Task to complete:
Copy the data from its start through the line containing "tap(653, 224)", inclusive. Substitute "Screen" for each "Viewport" and leave everything else unchanged.

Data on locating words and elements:
<<<<

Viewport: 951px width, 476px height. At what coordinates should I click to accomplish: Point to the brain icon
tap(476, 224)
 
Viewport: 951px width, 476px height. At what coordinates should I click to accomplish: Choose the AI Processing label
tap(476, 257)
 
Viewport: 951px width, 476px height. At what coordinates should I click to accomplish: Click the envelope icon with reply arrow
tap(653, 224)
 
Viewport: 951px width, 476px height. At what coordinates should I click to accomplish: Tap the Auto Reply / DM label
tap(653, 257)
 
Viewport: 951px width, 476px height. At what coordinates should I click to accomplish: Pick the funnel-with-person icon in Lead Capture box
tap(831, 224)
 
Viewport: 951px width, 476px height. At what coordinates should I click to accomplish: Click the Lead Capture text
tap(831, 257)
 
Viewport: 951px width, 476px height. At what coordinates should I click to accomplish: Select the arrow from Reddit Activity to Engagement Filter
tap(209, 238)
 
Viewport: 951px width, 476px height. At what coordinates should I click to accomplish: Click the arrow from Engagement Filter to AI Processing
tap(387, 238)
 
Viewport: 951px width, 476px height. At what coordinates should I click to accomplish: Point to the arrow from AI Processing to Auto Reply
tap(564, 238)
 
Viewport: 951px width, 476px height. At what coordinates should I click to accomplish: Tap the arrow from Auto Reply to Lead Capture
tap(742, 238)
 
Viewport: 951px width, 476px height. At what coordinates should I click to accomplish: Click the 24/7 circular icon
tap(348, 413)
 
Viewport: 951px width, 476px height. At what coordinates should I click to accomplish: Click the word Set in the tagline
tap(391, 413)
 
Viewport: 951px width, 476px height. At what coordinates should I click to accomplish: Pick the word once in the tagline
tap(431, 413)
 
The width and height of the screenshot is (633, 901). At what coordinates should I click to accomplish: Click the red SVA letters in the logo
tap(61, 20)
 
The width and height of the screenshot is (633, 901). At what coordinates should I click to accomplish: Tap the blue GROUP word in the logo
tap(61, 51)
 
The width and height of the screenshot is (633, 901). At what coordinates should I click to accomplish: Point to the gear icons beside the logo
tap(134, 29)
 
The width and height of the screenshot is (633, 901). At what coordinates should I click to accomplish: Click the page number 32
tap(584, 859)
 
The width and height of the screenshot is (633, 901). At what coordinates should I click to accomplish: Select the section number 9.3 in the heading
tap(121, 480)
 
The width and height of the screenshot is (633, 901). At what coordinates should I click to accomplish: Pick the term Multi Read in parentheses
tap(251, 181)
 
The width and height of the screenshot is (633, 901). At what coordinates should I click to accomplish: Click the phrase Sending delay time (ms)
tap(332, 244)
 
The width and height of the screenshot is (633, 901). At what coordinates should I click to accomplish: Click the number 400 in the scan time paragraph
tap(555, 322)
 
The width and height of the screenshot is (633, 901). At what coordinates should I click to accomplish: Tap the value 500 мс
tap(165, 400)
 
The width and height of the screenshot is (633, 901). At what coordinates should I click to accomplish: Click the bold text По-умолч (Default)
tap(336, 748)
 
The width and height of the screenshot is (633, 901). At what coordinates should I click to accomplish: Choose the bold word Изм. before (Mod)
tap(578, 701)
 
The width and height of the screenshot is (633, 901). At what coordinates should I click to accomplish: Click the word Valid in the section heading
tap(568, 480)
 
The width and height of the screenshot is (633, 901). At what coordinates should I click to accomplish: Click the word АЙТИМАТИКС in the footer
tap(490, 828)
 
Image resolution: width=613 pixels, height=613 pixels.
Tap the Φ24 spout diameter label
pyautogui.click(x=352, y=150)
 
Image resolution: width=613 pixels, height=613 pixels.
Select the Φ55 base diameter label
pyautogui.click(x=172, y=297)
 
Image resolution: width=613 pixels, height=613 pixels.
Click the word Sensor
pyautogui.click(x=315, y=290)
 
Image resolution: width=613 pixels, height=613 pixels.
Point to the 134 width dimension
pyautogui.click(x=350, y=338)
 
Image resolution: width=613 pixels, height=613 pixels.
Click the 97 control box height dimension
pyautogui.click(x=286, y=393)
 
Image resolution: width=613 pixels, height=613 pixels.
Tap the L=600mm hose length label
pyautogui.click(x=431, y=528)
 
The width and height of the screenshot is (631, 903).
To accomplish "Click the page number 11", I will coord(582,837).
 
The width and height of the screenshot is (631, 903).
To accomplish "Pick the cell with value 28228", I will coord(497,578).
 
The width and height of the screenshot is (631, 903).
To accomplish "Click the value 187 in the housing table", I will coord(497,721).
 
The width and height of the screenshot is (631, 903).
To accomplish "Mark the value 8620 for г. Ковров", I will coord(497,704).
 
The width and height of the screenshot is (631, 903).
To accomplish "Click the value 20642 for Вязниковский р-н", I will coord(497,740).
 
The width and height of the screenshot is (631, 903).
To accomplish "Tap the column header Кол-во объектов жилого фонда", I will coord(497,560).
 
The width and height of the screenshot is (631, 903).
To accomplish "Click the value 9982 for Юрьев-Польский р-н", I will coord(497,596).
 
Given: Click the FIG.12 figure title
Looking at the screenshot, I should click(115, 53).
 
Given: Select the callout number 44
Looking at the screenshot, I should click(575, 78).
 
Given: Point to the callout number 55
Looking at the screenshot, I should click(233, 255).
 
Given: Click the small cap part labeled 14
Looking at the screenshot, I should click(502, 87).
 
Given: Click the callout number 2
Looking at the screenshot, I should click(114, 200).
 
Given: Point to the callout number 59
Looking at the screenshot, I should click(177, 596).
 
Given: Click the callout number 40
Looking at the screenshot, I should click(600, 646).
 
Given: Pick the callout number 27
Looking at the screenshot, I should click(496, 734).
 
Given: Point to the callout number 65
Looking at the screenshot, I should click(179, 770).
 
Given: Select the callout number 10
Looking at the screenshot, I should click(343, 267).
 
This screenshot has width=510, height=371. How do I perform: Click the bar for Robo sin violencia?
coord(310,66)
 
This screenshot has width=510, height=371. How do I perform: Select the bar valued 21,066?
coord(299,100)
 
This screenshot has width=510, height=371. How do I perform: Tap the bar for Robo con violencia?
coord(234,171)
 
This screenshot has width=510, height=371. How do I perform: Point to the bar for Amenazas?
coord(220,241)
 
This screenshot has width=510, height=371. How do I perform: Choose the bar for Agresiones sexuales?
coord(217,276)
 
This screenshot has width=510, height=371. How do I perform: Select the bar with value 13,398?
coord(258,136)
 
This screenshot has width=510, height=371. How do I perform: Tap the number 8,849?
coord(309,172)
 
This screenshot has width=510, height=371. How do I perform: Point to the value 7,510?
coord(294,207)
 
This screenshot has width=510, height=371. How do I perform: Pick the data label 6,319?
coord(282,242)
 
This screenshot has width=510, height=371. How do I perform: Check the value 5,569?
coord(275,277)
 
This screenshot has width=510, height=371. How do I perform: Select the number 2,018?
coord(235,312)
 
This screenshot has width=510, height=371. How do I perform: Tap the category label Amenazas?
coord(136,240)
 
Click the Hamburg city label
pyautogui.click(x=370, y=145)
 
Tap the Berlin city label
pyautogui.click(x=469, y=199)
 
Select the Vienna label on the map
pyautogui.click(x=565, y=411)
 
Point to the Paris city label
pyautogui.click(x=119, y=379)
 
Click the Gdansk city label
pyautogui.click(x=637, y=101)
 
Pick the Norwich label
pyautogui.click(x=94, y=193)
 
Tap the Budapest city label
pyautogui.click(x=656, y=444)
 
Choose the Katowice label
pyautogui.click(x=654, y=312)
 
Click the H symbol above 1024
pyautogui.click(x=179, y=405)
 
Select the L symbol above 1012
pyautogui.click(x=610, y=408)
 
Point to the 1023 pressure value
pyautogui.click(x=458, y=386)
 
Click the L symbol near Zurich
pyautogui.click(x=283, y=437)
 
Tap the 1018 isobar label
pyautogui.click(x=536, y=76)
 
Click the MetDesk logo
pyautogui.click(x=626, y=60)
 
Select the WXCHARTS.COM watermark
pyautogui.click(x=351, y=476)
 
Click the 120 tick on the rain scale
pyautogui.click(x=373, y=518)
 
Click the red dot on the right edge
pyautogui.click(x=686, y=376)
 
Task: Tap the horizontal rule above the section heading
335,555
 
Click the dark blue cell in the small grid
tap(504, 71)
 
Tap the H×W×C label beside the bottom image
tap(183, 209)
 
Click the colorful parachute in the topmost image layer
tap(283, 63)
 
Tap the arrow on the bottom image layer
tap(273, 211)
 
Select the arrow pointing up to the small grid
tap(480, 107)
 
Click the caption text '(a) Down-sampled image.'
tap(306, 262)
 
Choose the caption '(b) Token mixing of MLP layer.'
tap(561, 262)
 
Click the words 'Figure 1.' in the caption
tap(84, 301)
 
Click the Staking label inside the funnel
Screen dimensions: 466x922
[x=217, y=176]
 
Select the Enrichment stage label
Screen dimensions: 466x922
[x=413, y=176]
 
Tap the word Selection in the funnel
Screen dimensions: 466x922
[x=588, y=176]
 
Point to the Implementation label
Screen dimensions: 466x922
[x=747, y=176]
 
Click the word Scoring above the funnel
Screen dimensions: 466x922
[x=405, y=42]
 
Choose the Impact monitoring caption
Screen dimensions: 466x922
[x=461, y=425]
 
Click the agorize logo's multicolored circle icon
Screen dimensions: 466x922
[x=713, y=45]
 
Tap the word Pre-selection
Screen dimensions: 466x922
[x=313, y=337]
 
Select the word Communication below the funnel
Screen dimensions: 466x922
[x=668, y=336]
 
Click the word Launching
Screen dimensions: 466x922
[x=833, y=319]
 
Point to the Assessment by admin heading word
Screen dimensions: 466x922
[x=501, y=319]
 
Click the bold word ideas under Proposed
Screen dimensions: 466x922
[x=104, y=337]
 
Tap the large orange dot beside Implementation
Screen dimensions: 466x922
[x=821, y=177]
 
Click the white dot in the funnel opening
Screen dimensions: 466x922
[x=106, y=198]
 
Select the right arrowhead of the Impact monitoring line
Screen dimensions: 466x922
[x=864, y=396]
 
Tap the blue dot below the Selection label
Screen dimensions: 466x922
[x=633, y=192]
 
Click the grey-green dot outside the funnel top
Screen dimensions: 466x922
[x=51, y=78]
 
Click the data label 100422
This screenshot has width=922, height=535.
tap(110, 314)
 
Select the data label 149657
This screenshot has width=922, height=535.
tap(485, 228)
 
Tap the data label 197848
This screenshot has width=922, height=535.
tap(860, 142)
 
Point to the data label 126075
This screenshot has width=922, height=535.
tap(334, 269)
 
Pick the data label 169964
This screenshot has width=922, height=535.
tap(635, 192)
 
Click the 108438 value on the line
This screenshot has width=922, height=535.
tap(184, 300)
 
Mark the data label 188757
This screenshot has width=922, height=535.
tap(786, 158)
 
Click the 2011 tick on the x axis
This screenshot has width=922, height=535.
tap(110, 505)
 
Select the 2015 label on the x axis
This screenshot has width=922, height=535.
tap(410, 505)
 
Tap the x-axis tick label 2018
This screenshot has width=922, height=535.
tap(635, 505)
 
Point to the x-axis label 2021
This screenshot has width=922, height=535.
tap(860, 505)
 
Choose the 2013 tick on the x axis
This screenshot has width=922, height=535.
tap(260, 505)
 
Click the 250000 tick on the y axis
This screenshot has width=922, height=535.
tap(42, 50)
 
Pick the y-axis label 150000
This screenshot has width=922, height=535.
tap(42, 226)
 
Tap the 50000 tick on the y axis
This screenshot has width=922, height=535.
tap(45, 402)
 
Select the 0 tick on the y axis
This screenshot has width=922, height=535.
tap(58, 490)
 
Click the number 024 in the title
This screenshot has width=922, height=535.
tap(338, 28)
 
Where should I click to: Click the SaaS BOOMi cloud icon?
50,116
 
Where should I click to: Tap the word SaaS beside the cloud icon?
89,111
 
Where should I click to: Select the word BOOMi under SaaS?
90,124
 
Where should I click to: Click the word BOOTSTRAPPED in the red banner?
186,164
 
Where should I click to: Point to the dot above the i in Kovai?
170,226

>>>>

Reply:
Screen: 951px width, 476px height. At what coordinates should I click to accomplish: Point to the brain icon
tap(476, 224)
 
Screen: 951px width, 476px height. At what coordinates should I click to accomplish: Choose the AI Processing label
tap(476, 257)
 
Screen: 951px width, 476px height. At what coordinates should I click to accomplish: Click the envelope icon with reply arrow
tap(653, 224)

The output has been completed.